Material provided Block Start
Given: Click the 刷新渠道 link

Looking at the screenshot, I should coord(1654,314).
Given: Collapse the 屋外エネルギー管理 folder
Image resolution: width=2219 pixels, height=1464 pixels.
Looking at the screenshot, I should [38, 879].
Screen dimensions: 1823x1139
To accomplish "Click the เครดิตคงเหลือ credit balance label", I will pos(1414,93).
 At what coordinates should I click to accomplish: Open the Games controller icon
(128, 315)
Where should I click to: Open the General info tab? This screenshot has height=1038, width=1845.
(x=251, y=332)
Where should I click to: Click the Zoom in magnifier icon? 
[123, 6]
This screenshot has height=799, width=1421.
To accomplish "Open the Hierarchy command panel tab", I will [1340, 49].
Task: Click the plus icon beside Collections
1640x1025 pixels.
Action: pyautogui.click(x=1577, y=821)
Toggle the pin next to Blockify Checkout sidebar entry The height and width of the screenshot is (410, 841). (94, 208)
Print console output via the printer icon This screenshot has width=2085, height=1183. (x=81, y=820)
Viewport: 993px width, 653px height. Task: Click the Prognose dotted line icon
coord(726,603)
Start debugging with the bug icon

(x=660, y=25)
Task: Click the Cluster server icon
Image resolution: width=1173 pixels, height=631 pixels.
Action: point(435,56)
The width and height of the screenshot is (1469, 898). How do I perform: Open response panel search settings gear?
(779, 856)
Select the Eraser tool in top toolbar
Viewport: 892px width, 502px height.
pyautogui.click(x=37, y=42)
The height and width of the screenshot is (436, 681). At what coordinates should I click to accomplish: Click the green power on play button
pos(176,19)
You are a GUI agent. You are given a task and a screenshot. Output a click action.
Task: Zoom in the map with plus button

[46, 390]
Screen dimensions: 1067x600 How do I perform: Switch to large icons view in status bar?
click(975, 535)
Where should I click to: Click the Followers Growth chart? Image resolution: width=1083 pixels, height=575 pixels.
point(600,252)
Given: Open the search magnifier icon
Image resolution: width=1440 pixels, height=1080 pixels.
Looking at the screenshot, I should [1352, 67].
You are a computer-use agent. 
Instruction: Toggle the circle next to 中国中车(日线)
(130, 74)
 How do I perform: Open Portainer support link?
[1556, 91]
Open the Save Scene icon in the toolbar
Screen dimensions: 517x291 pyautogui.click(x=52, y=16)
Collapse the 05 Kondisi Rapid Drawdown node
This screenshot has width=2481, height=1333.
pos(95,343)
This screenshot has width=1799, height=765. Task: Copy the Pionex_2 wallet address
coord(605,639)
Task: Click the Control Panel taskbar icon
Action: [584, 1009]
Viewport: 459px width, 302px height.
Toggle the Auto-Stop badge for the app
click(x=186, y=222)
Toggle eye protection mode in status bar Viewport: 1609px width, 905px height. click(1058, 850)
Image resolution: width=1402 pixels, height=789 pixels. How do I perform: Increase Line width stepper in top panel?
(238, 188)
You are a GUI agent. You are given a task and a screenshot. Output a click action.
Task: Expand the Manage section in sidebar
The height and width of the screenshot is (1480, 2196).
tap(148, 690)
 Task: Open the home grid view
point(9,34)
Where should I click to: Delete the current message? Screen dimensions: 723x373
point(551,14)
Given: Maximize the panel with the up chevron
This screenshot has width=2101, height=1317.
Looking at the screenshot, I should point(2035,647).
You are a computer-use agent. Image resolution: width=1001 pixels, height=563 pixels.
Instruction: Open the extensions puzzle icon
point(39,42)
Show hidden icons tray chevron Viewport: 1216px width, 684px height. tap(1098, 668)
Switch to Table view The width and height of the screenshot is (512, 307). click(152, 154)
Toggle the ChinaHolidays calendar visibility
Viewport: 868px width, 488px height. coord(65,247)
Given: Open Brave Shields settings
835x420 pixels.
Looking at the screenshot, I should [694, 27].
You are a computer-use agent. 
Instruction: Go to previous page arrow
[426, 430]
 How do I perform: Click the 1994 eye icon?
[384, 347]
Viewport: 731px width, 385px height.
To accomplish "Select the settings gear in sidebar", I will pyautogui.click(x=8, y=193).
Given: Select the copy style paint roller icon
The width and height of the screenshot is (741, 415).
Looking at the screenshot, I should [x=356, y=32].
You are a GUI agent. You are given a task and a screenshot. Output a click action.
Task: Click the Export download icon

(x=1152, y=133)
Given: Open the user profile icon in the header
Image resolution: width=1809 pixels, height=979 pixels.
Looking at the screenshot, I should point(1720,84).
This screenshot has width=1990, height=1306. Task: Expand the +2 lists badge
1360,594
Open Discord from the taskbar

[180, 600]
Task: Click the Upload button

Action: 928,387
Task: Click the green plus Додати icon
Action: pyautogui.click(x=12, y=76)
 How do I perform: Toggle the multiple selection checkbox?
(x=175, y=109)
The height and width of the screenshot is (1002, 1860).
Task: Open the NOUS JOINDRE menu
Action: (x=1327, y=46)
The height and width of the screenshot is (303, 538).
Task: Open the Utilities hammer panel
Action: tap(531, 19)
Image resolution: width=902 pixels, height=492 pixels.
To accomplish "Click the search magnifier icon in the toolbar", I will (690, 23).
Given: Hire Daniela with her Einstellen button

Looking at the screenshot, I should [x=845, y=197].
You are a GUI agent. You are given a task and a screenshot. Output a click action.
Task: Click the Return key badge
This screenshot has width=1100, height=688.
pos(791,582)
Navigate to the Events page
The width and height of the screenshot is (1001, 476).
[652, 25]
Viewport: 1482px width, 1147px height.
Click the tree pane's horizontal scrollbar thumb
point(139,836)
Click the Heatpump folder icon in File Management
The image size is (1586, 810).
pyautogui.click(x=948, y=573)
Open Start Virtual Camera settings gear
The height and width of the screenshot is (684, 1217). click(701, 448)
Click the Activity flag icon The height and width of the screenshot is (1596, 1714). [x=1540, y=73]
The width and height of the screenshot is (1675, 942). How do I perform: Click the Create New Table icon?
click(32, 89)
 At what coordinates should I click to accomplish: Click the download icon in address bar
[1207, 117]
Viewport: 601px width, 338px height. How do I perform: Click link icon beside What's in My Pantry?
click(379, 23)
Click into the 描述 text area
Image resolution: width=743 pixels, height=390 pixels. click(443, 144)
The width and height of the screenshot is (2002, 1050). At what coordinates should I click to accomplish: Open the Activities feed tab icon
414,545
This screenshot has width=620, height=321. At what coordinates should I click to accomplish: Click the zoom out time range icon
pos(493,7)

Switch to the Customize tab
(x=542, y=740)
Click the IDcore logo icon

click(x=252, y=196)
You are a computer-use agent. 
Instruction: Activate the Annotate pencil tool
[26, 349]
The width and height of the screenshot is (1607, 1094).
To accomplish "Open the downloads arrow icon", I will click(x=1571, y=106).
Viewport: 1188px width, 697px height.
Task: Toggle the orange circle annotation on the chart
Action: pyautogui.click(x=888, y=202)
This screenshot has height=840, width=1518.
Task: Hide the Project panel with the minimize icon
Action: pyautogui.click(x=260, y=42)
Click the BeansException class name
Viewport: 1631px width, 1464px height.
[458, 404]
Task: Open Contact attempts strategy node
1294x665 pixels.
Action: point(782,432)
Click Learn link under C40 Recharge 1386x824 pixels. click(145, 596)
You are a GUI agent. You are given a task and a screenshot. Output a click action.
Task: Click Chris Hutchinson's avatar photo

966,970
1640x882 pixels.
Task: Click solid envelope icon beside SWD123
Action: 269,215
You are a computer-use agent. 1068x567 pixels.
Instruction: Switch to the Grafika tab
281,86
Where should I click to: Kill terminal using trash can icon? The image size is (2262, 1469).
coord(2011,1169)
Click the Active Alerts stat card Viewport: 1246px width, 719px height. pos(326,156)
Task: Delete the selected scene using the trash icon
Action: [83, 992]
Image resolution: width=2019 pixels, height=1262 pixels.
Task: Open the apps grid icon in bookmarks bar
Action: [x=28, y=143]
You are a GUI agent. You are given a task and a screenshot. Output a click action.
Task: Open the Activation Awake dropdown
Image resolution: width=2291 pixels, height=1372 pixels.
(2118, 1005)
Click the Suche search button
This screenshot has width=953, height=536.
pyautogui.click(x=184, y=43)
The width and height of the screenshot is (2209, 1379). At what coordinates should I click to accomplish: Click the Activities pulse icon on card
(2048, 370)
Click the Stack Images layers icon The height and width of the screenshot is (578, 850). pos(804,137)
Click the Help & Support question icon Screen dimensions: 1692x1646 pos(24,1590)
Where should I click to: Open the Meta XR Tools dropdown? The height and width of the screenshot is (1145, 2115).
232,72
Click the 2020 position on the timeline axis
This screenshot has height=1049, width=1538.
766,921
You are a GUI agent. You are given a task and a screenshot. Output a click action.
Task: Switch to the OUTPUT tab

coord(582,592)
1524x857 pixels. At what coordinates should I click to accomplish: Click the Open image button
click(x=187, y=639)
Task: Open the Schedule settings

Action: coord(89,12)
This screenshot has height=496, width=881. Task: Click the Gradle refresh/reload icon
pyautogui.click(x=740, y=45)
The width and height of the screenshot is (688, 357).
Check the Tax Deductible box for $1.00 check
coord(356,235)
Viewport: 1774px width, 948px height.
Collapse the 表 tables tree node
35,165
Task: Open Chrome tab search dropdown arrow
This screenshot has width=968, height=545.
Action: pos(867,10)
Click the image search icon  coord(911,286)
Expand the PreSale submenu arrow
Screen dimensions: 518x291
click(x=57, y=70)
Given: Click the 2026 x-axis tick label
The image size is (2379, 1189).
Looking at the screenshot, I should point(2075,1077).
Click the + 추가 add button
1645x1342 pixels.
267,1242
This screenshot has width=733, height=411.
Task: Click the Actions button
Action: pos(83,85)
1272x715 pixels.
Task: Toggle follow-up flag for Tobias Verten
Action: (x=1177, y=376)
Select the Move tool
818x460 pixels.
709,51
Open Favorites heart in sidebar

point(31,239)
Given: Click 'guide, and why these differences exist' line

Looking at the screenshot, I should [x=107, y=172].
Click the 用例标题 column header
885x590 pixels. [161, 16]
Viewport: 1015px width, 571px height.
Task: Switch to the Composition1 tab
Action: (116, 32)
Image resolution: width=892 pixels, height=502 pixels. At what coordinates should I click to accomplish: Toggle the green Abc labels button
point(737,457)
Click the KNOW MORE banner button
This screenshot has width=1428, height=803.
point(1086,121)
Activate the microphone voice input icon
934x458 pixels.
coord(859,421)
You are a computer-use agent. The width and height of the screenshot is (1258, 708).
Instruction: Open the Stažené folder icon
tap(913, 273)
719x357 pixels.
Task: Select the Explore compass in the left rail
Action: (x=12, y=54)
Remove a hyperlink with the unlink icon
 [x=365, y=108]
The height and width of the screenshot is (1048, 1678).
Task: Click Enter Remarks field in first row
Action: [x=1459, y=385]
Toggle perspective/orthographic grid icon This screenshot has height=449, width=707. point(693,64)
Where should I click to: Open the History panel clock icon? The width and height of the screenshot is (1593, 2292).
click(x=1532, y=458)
Material provided Block End
- **Activity**
In the entries above, count the lines that include "chevron" and write nothing but that number.

- **Written response**
2